If ffmpeg is not installed, the skill will attempt to install it and inform the user.

How to Use

Single file

"Ingest this clip and tag it" (with file uploaded or path provided)

Batch folder

"Process all the footage in /path/to/folder"
"Ingest everything on my SD card at /Volumes/EOS_DIGITAL/DCIM"

Search the catalog

"Find all clips tagged with 'sunset'"
"Show me everything from the beach trip"
"What footage do I have of the city skyline?"

Pipeline Steps

Step 1: Scan & Discover

Scan the target folder (recursively) for supported file types. Build a manifest of files to process. Skip files that already have a sidecar JSON (unless the user asks to re-process).

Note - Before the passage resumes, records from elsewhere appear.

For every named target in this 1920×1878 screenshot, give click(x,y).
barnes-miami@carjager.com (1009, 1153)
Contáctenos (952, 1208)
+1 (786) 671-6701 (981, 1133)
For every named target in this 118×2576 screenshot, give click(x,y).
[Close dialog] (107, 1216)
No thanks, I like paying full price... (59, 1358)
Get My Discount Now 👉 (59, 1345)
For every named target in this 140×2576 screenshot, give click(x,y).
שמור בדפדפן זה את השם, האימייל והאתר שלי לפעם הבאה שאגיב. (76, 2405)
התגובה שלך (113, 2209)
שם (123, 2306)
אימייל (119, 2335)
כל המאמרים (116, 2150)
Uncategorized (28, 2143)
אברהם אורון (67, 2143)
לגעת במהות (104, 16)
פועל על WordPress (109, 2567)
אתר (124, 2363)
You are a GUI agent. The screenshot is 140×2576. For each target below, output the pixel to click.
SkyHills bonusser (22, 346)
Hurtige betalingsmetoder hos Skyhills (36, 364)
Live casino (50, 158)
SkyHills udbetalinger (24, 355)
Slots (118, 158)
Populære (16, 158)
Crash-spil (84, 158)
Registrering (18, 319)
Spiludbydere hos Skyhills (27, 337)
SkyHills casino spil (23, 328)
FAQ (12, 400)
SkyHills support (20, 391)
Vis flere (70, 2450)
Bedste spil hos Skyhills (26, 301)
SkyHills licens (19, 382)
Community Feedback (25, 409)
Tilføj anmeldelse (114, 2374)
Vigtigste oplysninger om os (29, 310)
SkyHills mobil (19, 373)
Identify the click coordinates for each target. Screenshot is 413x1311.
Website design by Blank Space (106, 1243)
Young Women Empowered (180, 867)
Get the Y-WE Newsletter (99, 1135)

python3 ${CLAUDE_PLUGIN_ROOT}/scripts/scan_media.py /path/to/media/folder

This produces a manifest.json listing all discovered files with basic filesystem metadata.

Step 2: Extract Technical Metadata

For each file, extract technical metadata:

Video: Use ffprobe to get duration, resolution, codec, frame rate, bitrate
Photos: Use Pillow/EXIF to get resolution, camera model, lens, ISO, aperture, shutter speed, GPS coordinates, date taken

Step 3: Extract Keyframes (Video Only)

For video files, extract representative keyframes using ffmpeg:

Clips under 10 seconds: extract 3 frames (start, middle, end)
Clips 10-60 seconds: extract 1 frame every 5 seconds
Clips 1-5 minutes: extract 1 frame every 15 seconds
Clips over 5 minutes: extract 1 frame every 30 seconds (max 20 frames)

Store keyframes in a temporary .keyframes/ directory next to the video file.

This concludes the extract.